# LISTED ENTRIES start

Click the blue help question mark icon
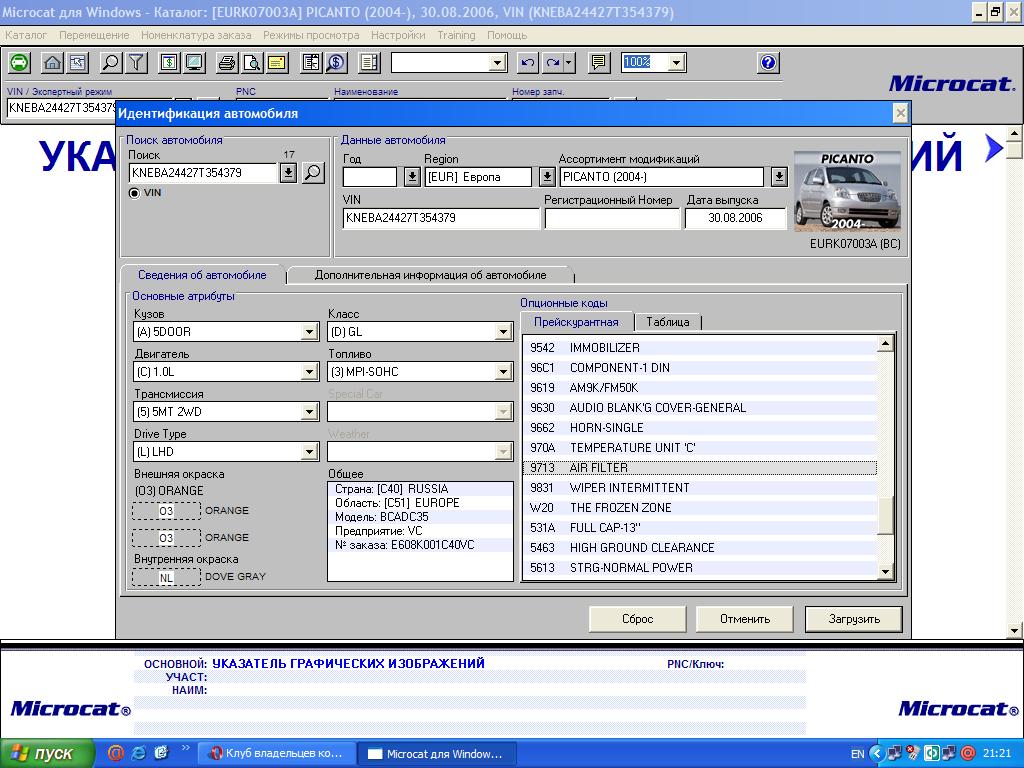 [768, 63]
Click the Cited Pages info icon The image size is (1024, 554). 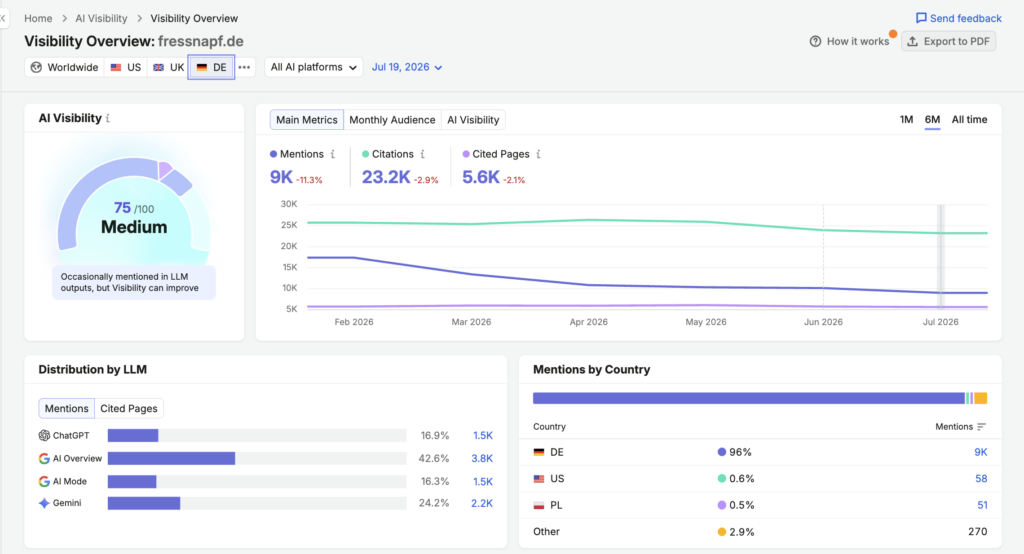tap(538, 154)
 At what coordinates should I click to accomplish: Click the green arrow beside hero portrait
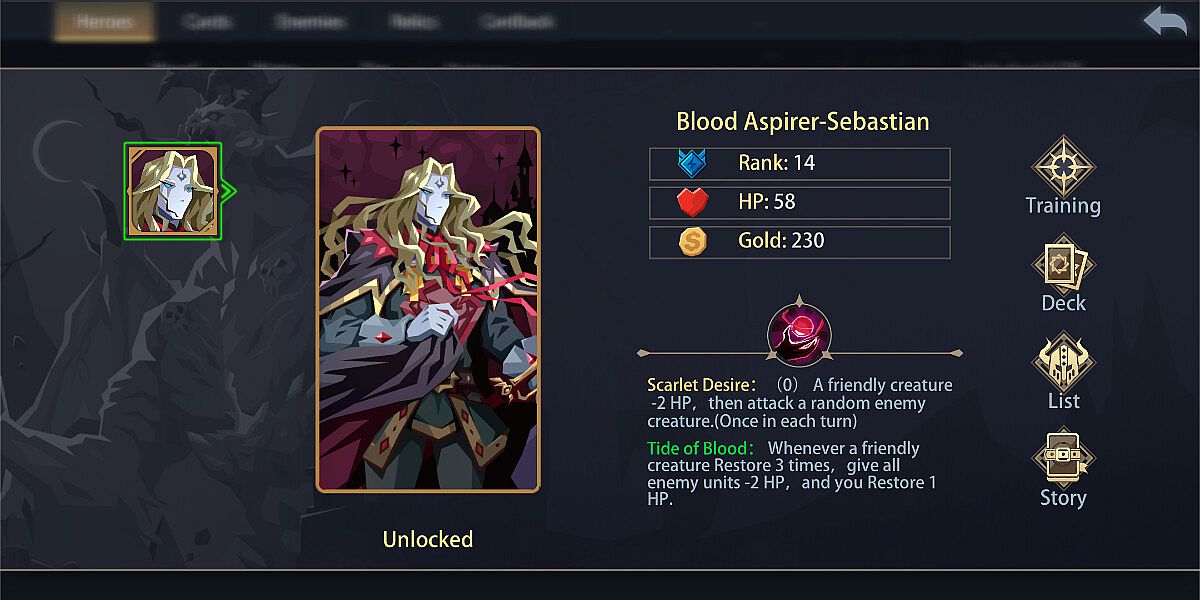(229, 190)
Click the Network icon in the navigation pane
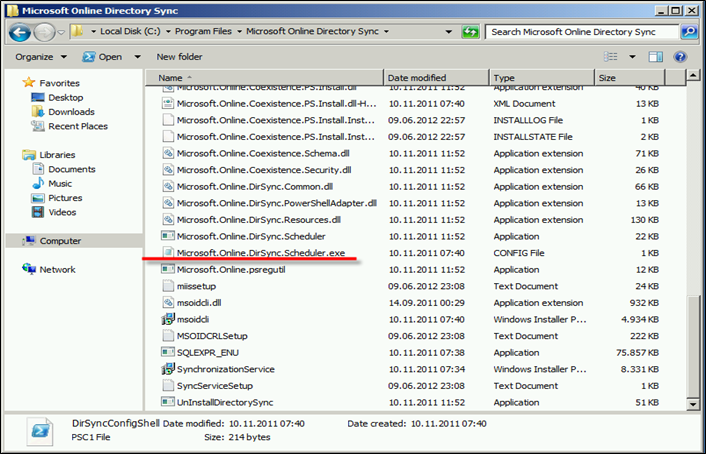Viewport: 706px width, 454px height. tap(57, 270)
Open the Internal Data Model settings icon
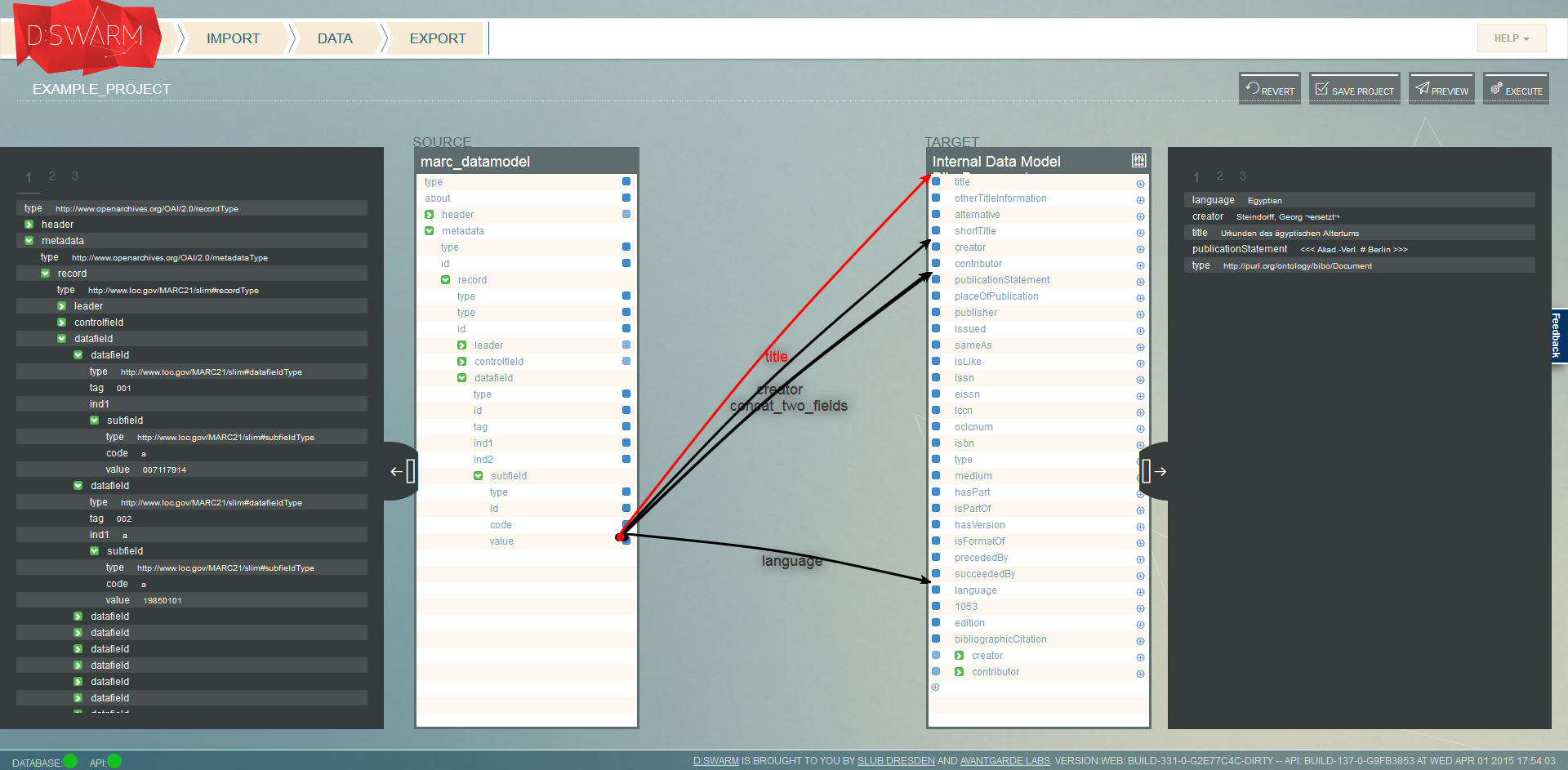Image resolution: width=1568 pixels, height=770 pixels. [x=1139, y=160]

# LISTED ENTRIES end

◆ TASK REQUIREMENTS ◆
Copy everything from the line containing "Click the Network icon in the navigation pane" down to the end of the listing, replacing "icon" with "button" and changing nothing else. Leave the pictures out.

◆ COMPLETE RESPONSE ◆
Click the Network button in the navigation pane
Viewport: 706px width, 454px height. tap(57, 270)
Open the Internal Data Model settings button
Image resolution: width=1568 pixels, height=770 pixels. [x=1139, y=160]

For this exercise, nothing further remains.